At the heart of this is an evolutionary process. That is, a population of solutions to some problem which are being progressively mutated and selected according to Darwin’s good old survival of the fittest principle. A big difference though is that mutation is not randomly changing bits of a solution in the way of a standard evolutionary algorithm. Rather, an LLM is being used to mutate them in a more intelligent way4.
Though I use the term “mutation” lightly, since in principle the LLM can do whatever it likes with the input it receives. It might change one of the programs it’s given, it might recombine elements of the programs, or it may ignore them completely and just spew out its own preferred solution to the task it’s given. Either way, it tends to produce something that is complete, syntactically valid, and readable. Which is not something you can say about classic GP systems, which produce the weirdest things, many of which don’t work and go straight into the evolutionary rubbish bin.
But the big ticket item that the LLM is bringing to the party is contextual knowledge. It knows, sort of, everything that humans know about the problem it’s being asked to solve. Which means it can inject this knowledge and not worry too much about the usual try-random-stuff-and-see-if-it-works approach of evolutionary algorithms.

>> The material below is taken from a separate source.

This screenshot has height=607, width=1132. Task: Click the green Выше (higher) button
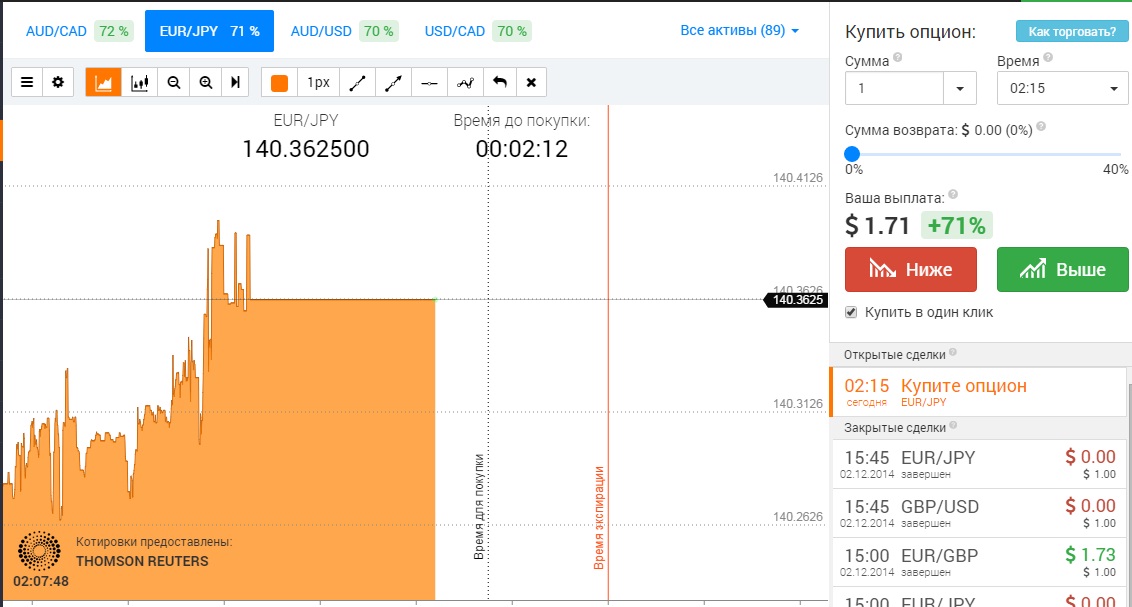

However, this is also a weakness of LLMs, since they only know how to solve tasks in ways which humans have already solved them. Right?

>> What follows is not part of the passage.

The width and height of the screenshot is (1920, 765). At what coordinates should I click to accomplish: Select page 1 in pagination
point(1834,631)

Well, not entirely. Conventional wisdom says that LLMs are not great for discovering new things, but Google’s results show that they can, within certain bounds, go beyond existing human solutions and solve things in better ways. And, to some degree, in novel ways. And this is really due to combining the LLM with an evolutionary algorithm. The evolutionary part continually pushes the LLM towards the best things it’s come up with so far (plus some other bits and pieces5) and urges it to go further. And sometimes this pushes it beyond existing human knowledge.
How far beyond existing human knowledge it can go is an open question, and actually one of the good things about Google’s hype is that lots more people are investigating this. I’ll be interested to hear what they find. However, I imagine there are limits, and I suspect we’ll also need to maintain more traditional evolutionary algorithm components (like random mutation) if we’re really going to push the boundaries.
Incidentally, if you want to try it out for yourself, there’s an open source version called OpenEvolve, which you can use with a locally-hosted LLM — thanks to Asankhaya Sharma for kicking off the project.
Yes, I won it :-)
Even more so, it has a lot of Genetic Improvement (GI) about it, which is an approach that uses GP to patch existing programs so that they work better.
AlphaEvolve has a bunch of bells-and-whistles that aren’t shown here. This includes the use of multiple LLMs, asking LLMs to improve prompt wording, and getting LLMs to evaluate solutions (thereby augmenting the usual fitness function).
Intelligent design meets evolution? Dawkins would be horrified.
AlphaEvolve also uses a bunch of other well-known techniques from the evolutionary algorithm universe to preserve behavioural diversity within the population.
Do you know of any relatively simple concrete examples in which AlphaEvolve transforms a seed program into something significantly better? Thanks.